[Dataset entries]

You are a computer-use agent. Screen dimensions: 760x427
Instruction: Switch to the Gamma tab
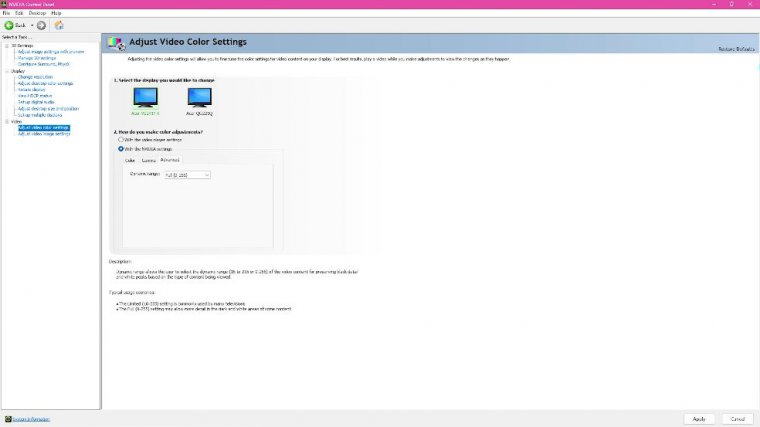tap(148, 159)
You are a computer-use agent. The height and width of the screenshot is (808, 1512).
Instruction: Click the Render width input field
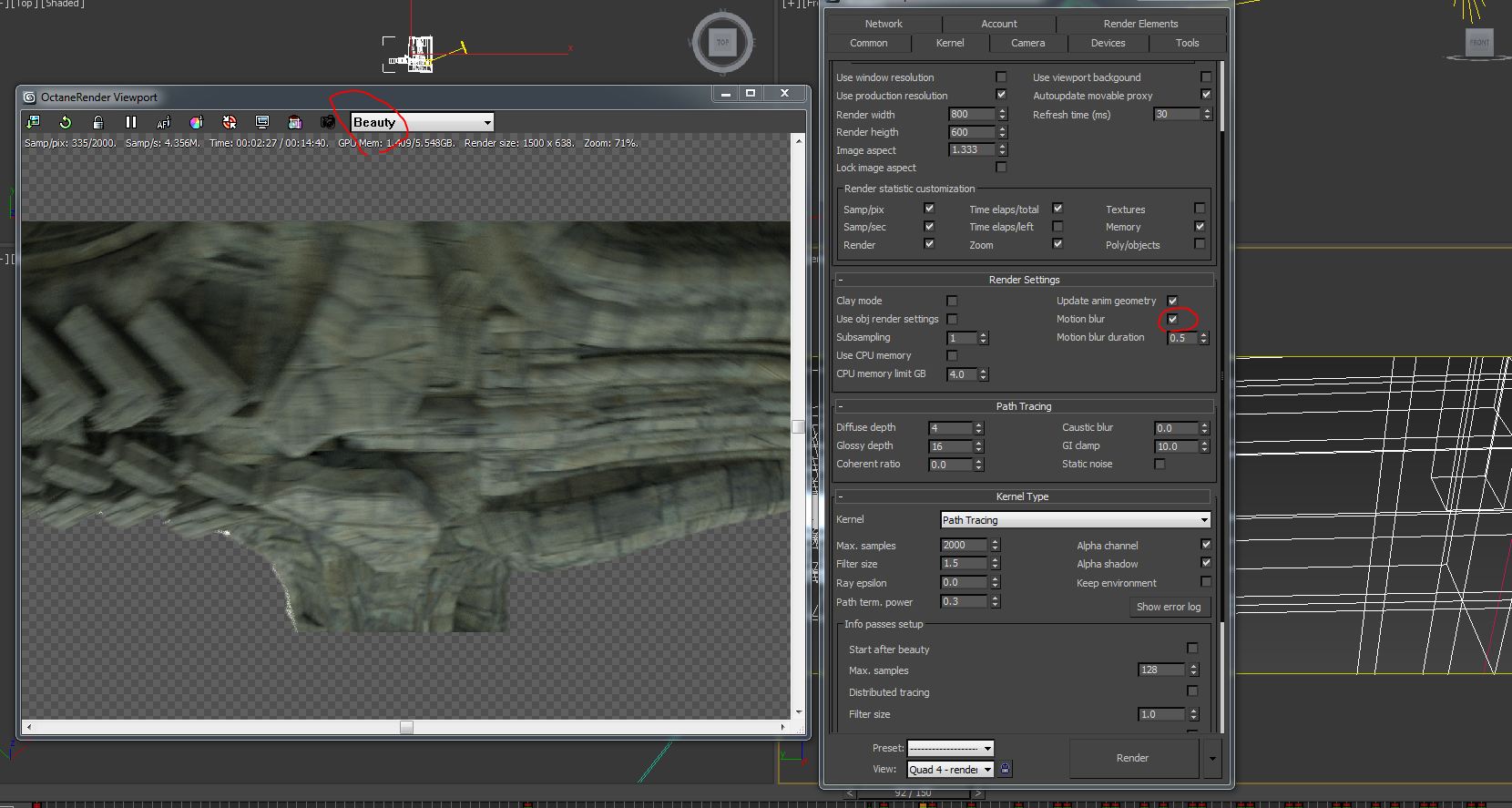(972, 115)
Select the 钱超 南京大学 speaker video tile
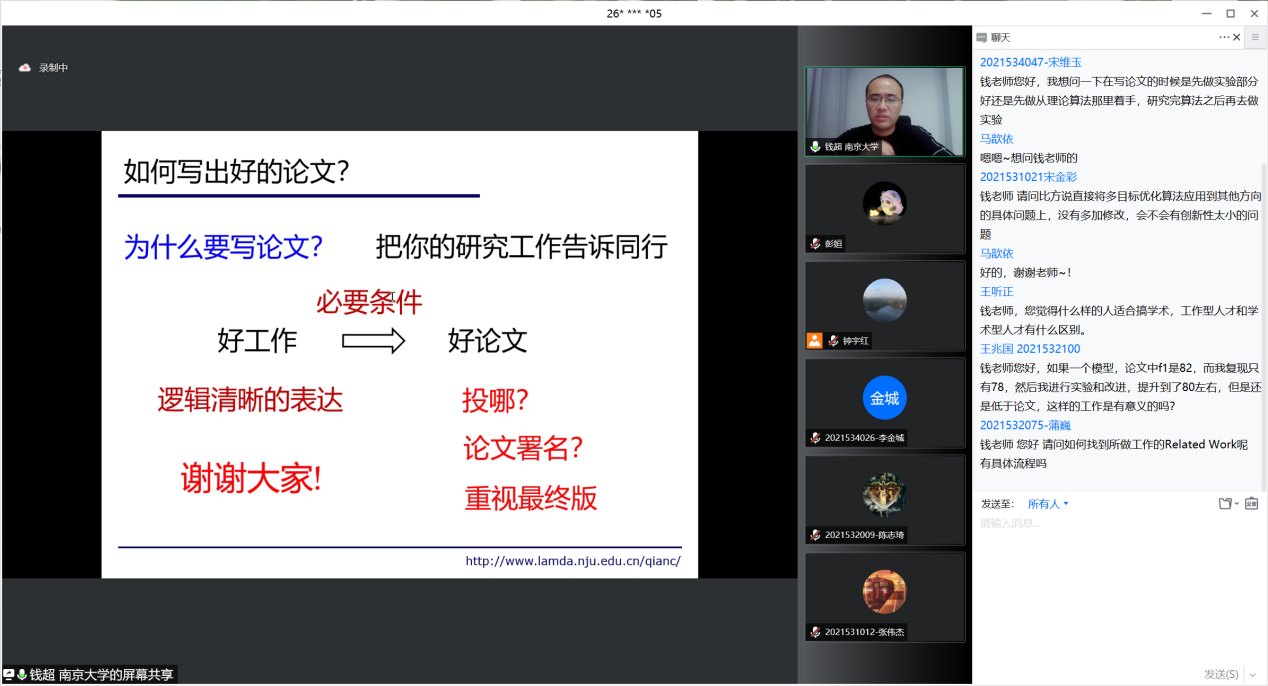This screenshot has width=1268, height=686. [x=884, y=110]
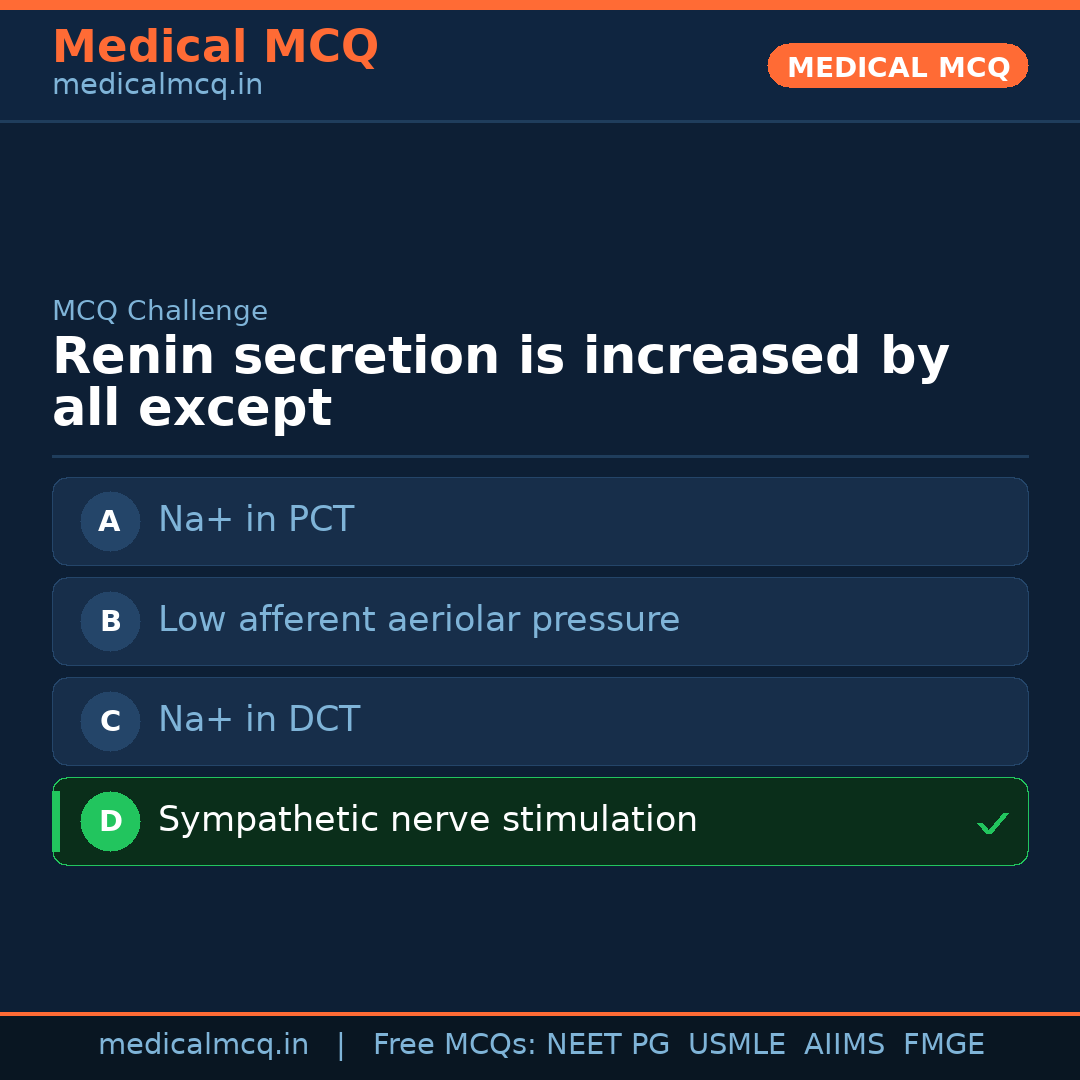Pick the "Na+ in DCT" answer text
The image size is (1080, 1080).
coord(259,720)
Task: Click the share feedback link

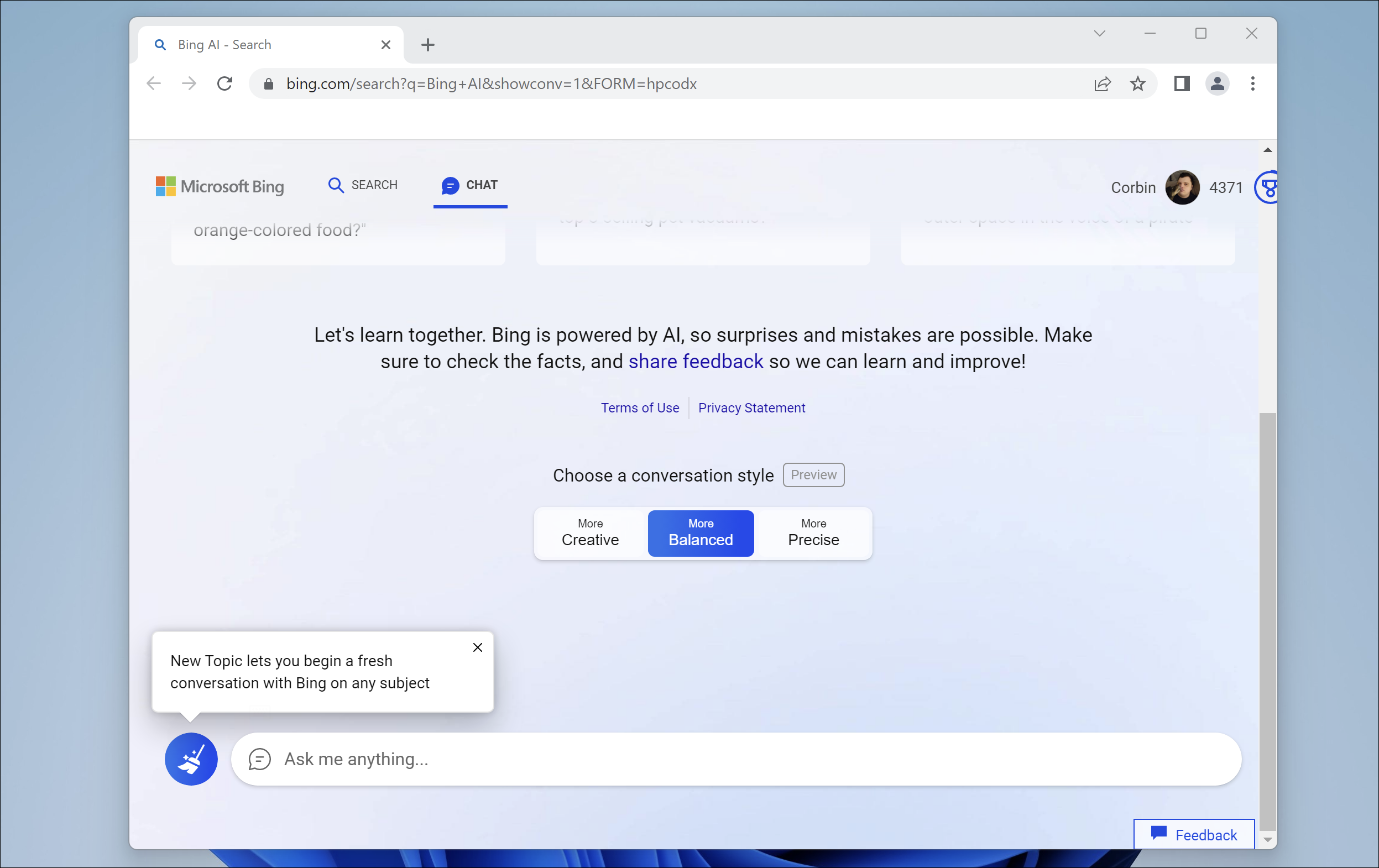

**Assignment**
Nothing but the lines from the one that holds "Select the 钱超 南京大学 speaker video tile" through the end of the data should appear, written out exactly, without pictures.

**Task solution**
Select the 钱超 南京大学 speaker video tile
This screenshot has width=1268, height=686. [x=884, y=110]
Pick the "Na+ in DCT" answer text
The image size is (1080, 1080).
coord(259,720)
Task: Click the share feedback link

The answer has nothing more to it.